→ Aim of the exercise
In this exercise, return each entry exactly as given.

===== Data for the task

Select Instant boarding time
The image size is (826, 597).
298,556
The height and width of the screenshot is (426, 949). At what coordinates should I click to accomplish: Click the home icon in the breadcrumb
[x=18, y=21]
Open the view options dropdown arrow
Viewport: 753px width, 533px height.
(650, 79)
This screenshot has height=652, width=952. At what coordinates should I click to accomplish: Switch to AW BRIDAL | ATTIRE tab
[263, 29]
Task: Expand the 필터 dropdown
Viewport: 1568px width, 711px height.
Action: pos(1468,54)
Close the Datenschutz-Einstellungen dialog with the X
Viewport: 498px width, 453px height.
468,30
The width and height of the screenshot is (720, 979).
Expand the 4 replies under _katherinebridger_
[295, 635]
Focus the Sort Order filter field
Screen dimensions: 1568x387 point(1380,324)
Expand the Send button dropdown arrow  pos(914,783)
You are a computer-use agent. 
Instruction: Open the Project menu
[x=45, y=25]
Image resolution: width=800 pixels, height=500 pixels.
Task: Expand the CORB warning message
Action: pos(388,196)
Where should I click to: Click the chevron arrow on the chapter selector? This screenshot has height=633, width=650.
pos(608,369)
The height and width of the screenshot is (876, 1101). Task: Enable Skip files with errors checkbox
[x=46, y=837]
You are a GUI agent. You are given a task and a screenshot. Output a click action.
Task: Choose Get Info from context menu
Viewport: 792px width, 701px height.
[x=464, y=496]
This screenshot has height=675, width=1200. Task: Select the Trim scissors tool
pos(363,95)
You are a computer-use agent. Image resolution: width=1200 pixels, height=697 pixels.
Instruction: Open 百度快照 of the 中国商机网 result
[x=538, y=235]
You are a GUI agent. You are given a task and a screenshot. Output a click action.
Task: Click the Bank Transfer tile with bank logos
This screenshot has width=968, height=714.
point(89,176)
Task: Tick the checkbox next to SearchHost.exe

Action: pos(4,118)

==========

→ Solution for this exercise
Select Instant boarding time
The image size is (826, 597).
298,556
The height and width of the screenshot is (426, 949). At what coordinates should I click to accomplish: Click the home icon in the breadcrumb
[x=18, y=21]
Open the view options dropdown arrow
Viewport: 753px width, 533px height.
(650, 79)
This screenshot has height=652, width=952. At what coordinates should I click to accomplish: Switch to AW BRIDAL | ATTIRE tab
[263, 29]
Task: Expand the 필터 dropdown
Viewport: 1568px width, 711px height.
Action: pos(1468,54)
Close the Datenschutz-Einstellungen dialog with the X
Viewport: 498px width, 453px height.
468,30
The width and height of the screenshot is (720, 979).
Expand the 4 replies under _katherinebridger_
[295, 635]
Focus the Sort Order filter field
Screen dimensions: 1568x387 point(1380,324)
Expand the Send button dropdown arrow  pos(914,783)
You are a computer-use agent. 
Instruction: Open the Project menu
[x=45, y=25]
Image resolution: width=800 pixels, height=500 pixels.
Task: Expand the CORB warning message
Action: pos(388,196)
Where should I click to: Click the chevron arrow on the chapter selector? This screenshot has height=633, width=650.
pos(608,369)
The height and width of the screenshot is (876, 1101). Task: Enable Skip files with errors checkbox
[x=46, y=837]
You are a GUI agent. You are given a task and a screenshot. Output a click action.
Task: Choose Get Info from context menu
Viewport: 792px width, 701px height.
[x=464, y=496]
This screenshot has height=675, width=1200. Task: Select the Trim scissors tool
pos(363,95)
You are a computer-use agent. Image resolution: width=1200 pixels, height=697 pixels.
Instruction: Open 百度快照 of the 中国商机网 result
[x=538, y=235]
You are a GUI agent. You are given a task and a screenshot. Output a click action.
Task: Click the Bank Transfer tile with bank logos
This screenshot has width=968, height=714.
point(89,176)
Task: Tick the checkbox next to SearchHost.exe

Action: pos(4,118)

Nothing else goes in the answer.